It was many years since she had consciously prayed, but now she thought of her father’s prayers, and whispered:
“God—You know all about this muddle of mine. You gave Louis to me so that, in the end, he might be a path for You to walk along. I’ve tried to be a path for You towards him, but I thought I’d better help You along. I couldn’t keep quiet. Oh how silly of me! God, I see now that I’ve been all wrong. I’ve been keeping him out of the world when I ought, all the time, to have been making him brave enough to face the evil in the world. Please God, let me be quiet now—and not keep tripping You up with my own ideas, my own strength when You walk along my life.”
Her quick imagination, the imagination of a savage or a child, saw pictures where other people would have seen ethical ideas. She went on, softly:
“Walk over me with burning Feet. Oh don’t worry, please, about how much it hurts, so long as You get to him in the end. Because I love him—and because he is the one You gave to me—the man I needed.”

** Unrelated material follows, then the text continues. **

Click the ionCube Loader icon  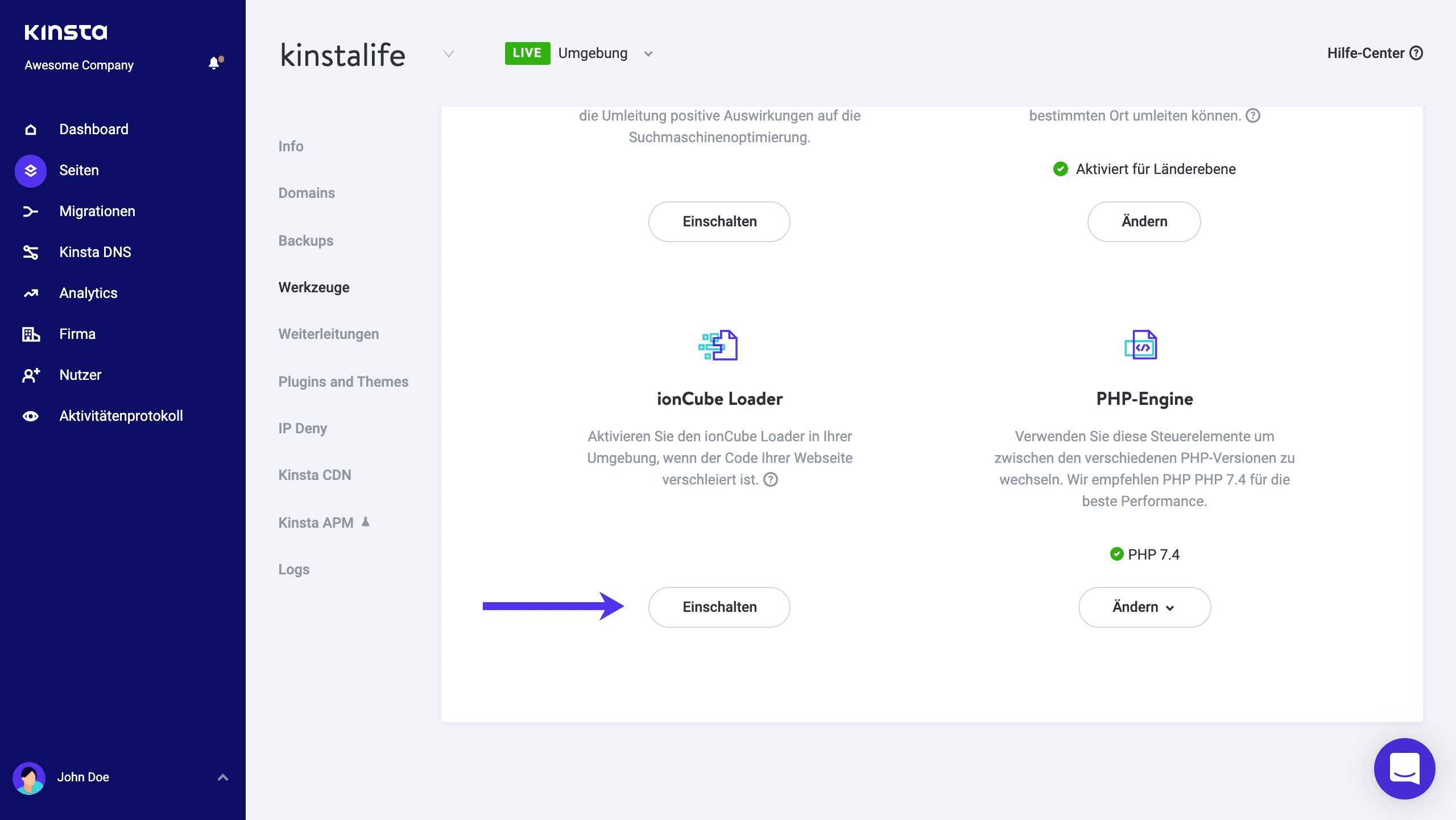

She stood up slowly, and felt that, at last, she had given in. The poor baby lay blissfullly asleep beside her on the ground. She took him in her arms and carried him home Then she sat down with pen and ink and wrote a letter. She was not sure when it would be posted, but she decided to get it written, at any rate. She felt fey—she felt that she was being led, now that she had asked to be kept quiet at last.
She wrote:
“‘CASTLE LASHCAIRN’
(It isn’t really a castle. It’s a
hut).
“DEAR PROFESSOR KRAILL,
“Ever since I was fifteen you have been the very heart of my imagination. I used to read your lectures to my father, and because I’ve never been to school I had to get a dictionary to two words on every line. You enlightened me, and depressed me, and shocked me and annoyed me all at once in those days. But in your last Edinburgh lecture it seems to me that the spirit of God has come upon you to lead captivity captive. (I think that is such a beautiful sentence I can’t help putting it in a letter to you, because I would like to write to you in beautiful words.) I would like to quote some more of the Bible to you, but you can read it for yourself. The fifth chapter of the second book of Kings—the story of Naaman the leper. I am the servant maid in that story, and I’ve just discovered that I’ve been trying to cure my lord’s illness with lumps of cotton-wool. There is someone at home in Scotland who sends me all your lectures, and when I read the last ones I felt that you were the prophet in Samaria. I hear that you are lecturing in Sydney soon. I would come to hear you, but I can’t leave my little kingdom here. And I don’t think they’d approve of my small son at a University lecture. He is only two, and very busy always. I feel that, if I could talk to you, I should see a great light; you seem such a very shining person to me. And I’m a duffer. A well-meaning duffer with a task before her that needs brains. You talk of the socialization of knowledge—will you begin the socialization on my behalf? I wonder if you would like to see what life in the Bush is like, you who are a student of life? Then you could show me where Jordan is nowadays.